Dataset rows
------------------------
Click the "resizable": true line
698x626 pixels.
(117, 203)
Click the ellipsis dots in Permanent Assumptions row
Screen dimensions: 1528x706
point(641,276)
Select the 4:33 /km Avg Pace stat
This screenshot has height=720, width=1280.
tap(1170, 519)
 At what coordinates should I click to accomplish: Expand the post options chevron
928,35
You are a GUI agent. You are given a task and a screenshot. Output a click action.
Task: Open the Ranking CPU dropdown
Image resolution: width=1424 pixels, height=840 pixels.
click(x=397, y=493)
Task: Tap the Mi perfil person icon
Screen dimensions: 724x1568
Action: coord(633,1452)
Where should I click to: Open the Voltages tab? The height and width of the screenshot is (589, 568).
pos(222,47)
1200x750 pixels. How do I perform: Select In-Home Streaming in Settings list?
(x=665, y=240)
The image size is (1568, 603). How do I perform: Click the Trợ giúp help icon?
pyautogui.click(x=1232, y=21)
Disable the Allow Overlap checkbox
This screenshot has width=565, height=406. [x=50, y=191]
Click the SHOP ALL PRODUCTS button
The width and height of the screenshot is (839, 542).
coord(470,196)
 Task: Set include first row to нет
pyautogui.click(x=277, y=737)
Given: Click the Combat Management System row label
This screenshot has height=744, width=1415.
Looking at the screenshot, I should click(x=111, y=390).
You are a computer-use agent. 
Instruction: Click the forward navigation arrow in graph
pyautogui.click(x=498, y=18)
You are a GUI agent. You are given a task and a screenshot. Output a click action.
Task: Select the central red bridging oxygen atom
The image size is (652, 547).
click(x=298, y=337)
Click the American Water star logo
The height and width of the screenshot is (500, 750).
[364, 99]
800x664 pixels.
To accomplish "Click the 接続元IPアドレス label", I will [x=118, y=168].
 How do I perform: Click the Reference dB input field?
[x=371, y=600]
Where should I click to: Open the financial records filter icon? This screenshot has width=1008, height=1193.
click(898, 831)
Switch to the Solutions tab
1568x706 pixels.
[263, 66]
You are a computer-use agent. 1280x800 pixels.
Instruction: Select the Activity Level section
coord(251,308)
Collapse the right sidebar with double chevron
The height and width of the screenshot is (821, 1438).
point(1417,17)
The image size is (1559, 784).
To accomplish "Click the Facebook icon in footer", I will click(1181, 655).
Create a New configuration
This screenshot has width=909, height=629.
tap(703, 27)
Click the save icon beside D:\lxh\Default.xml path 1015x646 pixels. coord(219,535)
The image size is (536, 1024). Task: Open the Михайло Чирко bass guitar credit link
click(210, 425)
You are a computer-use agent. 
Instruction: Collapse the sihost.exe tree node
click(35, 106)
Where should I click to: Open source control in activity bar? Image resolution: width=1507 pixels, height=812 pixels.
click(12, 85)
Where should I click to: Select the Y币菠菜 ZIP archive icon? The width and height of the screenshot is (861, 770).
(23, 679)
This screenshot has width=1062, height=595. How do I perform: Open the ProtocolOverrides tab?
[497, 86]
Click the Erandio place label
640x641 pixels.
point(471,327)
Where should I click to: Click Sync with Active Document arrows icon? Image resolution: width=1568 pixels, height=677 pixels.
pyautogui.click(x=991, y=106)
------------------------
- The task:
Repeat every line of the listing above word for word.

- Answer for the task:
Click the "resizable": true line
698x626 pixels.
(117, 203)
Click the ellipsis dots in Permanent Assumptions row
Screen dimensions: 1528x706
point(641,276)
Select the 4:33 /km Avg Pace stat
This screenshot has height=720, width=1280.
tap(1170, 519)
 At what coordinates should I click to accomplish: Expand the post options chevron
928,35
You are a GUI agent. You are given a task and a screenshot. Output a click action.
Task: Open the Ranking CPU dropdown
Image resolution: width=1424 pixels, height=840 pixels.
click(x=397, y=493)
Task: Tap the Mi perfil person icon
Screen dimensions: 724x1568
Action: coord(633,1452)
Where should I click to: Open the Voltages tab? The height and width of the screenshot is (589, 568).
pos(222,47)
1200x750 pixels. How do I perform: Select In-Home Streaming in Settings list?
(x=665, y=240)
The image size is (1568, 603). How do I perform: Click the Trợ giúp help icon?
pyautogui.click(x=1232, y=21)
Disable the Allow Overlap checkbox
This screenshot has width=565, height=406. [x=50, y=191]
Click the SHOP ALL PRODUCTS button
The width and height of the screenshot is (839, 542).
coord(470,196)
 Task: Set include first row to нет
pyautogui.click(x=277, y=737)
Given: Click the Combat Management System row label
This screenshot has height=744, width=1415.
Looking at the screenshot, I should click(x=111, y=390).
You are a computer-use agent. 
Instruction: Click the forward navigation arrow in graph
pyautogui.click(x=498, y=18)
You are a GUI agent. You are given a task and a screenshot. Output a click action.
Task: Select the central red bridging oxygen atom
The image size is (652, 547).
click(x=298, y=337)
Click the American Water star logo
The height and width of the screenshot is (500, 750).
[364, 99]
800x664 pixels.
To accomplish "Click the 接続元IPアドレス label", I will [x=118, y=168].
 How do I perform: Click the Reference dB input field?
[x=371, y=600]
Where should I click to: Open the financial records filter icon? This screenshot has width=1008, height=1193.
click(898, 831)
Switch to the Solutions tab
1568x706 pixels.
[263, 66]
You are a computer-use agent. 1280x800 pixels.
Instruction: Select the Activity Level section
coord(251,308)
Collapse the right sidebar with double chevron
The height and width of the screenshot is (821, 1438).
point(1417,17)
The image size is (1559, 784).
To accomplish "Click the Facebook icon in footer", I will click(1181, 655).
Create a New configuration
This screenshot has width=909, height=629.
tap(703, 27)
Click the save icon beside D:\lxh\Default.xml path 1015x646 pixels. coord(219,535)
The image size is (536, 1024). Task: Open the Михайло Чирко bass guitar credit link
click(210, 425)
You are a computer-use agent. 
Instruction: Collapse the sihost.exe tree node
click(35, 106)
Where should I click to: Open source control in activity bar? Image resolution: width=1507 pixels, height=812 pixels.
click(12, 85)
Where should I click to: Select the Y币菠菜 ZIP archive icon? The width and height of the screenshot is (861, 770).
(23, 679)
This screenshot has width=1062, height=595. How do I perform: Open the ProtocolOverrides tab?
[497, 86]
Click the Erandio place label
640x641 pixels.
point(471,327)
Where should I click to: Click Sync with Active Document arrows icon? Image resolution: width=1568 pixels, height=677 pixels.
pyautogui.click(x=991, y=106)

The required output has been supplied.